The neurobiological approach to consciousness moves from the assumption that all phenomenal experiences are based on neuronal
activity in the brain. Consciousness has two main components: wakefulness and awareness. While it may be relatively easy to determine
the neuronal correlates of wakefulness, it is not the same for awareness, of which the neural correlates are poorly understood.
Knowledge of the circuitry and the neurochemistry of the sleep/wake condition is necessary but not sufficient to understand the circuitry
and neurochemistry of consciousness. Disorders of consciousness (DOCs) include coma, vegetative state and minimally conscious state.

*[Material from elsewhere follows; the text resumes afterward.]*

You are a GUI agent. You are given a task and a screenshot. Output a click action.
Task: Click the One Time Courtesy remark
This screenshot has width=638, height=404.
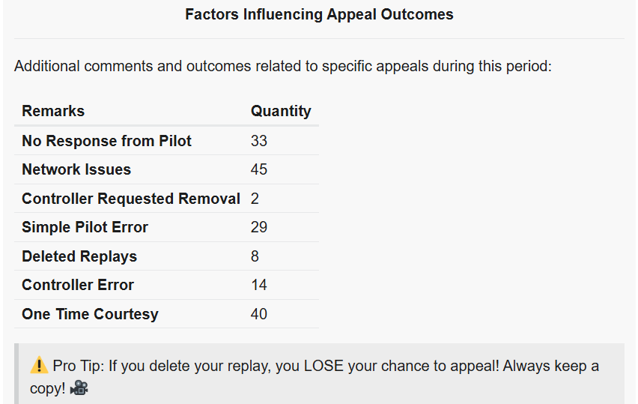click(x=90, y=314)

The study of DOCs and of the electrophysiological changes underlying general anaesthesia-induced loss of consciousness may help in
understanding the neuronal correlates of consciousness. In turn, the understanding of the neural bases of consciousness may help in designing
interventions aimed at restoring consciousness in DOC patients. Sporadic cases of recovery from a DOC have been reported after
the administration of various pharmacological agents (baclofen, zolpidem, amantadine etc.). This review provides an overview of such
drugs, which are from various and diverging classes but can be grouped into two main categories: CNS stimulants and CNS depressants.
The available data seem to suggest an awakening effect obtained with CNS depressants rather than stimulants, the latter being more effective
at improving functional cognitive and behavioral recovery in patients who have spontaneously regained an appreciable level of
consciousness. There is a need for more rigorous systematic trials and further investigation of the above treatments, with particular attention
paid to their mechanisms of action and the neurotransmitters involved.